Targeting NOX2 in cancer

Abstract

Reactive oxygen species (ROS) are short-lived, toxic derivatives of oxygen that are produced during mitochondrial respiration and by NADPH oxidases (NOX). By enzymatically generating ROS, the myeloid cell NOX2 plays a critical role in defense against bacteria and other microorganisms. The NOX2-derived ROS have also been ascribed immunosuppressive properties and may damage DNA to induce mutagenesis, but details regarding the role of NOX2 and ROS for the initiation and progression of cancer are partly unexplored. This thesis work utilized genetic and pharmacological tools including transgenic mice, genetically modified cells and pharmacological NOX2 inhibitors to further define the role of NOX2 in cancer. The results presented in paper I implied that a NOX2 inhibitor, histamine dihydrochloride (HDC), promotes the development of monocyte-derived, antigen-presenting dendritic cells to control the in vivo growth of a murine lymphoma (EL-4). Paper II was designed to elucidate the impact of NOX2 on the process of metastasis. The results suggested that extracellularly released NOX2-derived ROS from myeloid cells may dampen natural killer (NK) cell-mediated defense against murine melanoma cells to promote hematogenous metastasis. Paper III aimed at defining the role of NOX2 in a mouse model of chronic myeloid leukemia (CML). It was observed that genetic ablation of NOX2 delayed the in vivo expansion of leukemic cells carrying the BCR-ABL1 mutation.
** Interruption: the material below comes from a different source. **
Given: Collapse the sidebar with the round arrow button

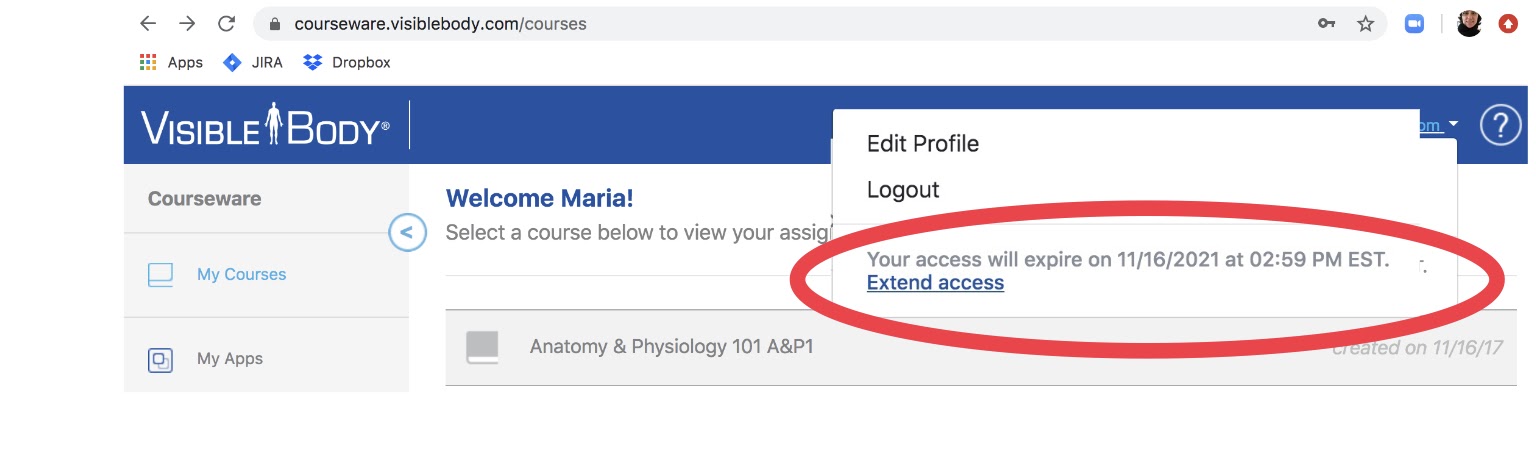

In paper IV, it is shown that genetic and pharmacological inhibition of NOX2 delayed the development of myeloproliferation in a murine model of Kras-induced myeloid leukemia and, also, that inhibition of NOX2 function may confer protection against oxidative stress and DNA damage in cells of the leukemic clone. In summary, these studies identify NOX2 as a conceivable target in cancer therapy.